Australian telecoms giant Optus said it was able to access current and former customer data after a cyber attack on its systems.
Optus said in a press release on Thursday that an unspecified number of customer names, dates of birth, telephone numbers, email addresses and addresses and identity document numbers, such as driver’s license or passport numbers, were stolen in the infringement.
The telco did not say when the breach occurred, but believes the incident is over.
Optus is a subsidiary of Singapore-owned Singtel and is Australia’s second largest telecommunications company, with approximately 10 million customers.
The Australian Signals Directorate, the equivalent of the US National Security Agency, was notified of the incident.
Telecom, telephone and mobile giants are a common target for their role in every country’s critical infrastructure.
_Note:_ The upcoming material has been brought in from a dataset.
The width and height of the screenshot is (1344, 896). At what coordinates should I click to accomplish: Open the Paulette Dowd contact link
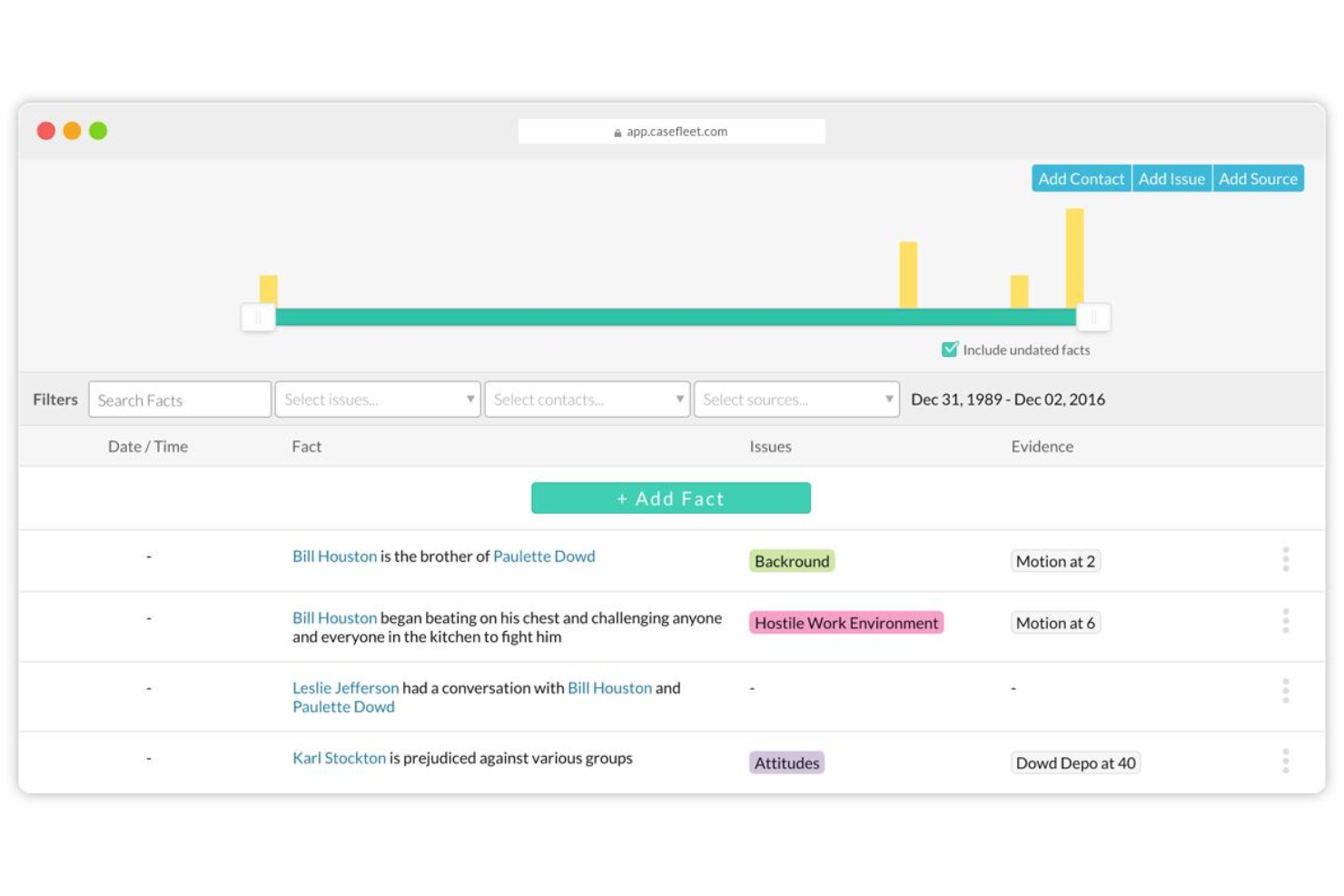tap(544, 556)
State-backed hackers have been known to break into telcos looking for phone data to spy on critics and carry out espionage, while criminal hackers, such as SIM swappers, often rely on breached data and insider access to exploit social engineering carry out attacks that convince customer support or employees to hand over access to their systems.
Optus is the latest major telco to be hit by hackers in recent years. In 2015, Australian telco Telstra said the internal network of its submarine cable company Pacnet had been compromised for weekswhere hackers gain access to its email and other internal company systems.
In the United States, T-Mobile announced its seventh network breach earlier this year after hackers from the Lapsus$ cybercrime group stole the telco’s source code. Last year, the second-largest cellular carrier in the US said at least 47 million customers had personal information stolen by hackers.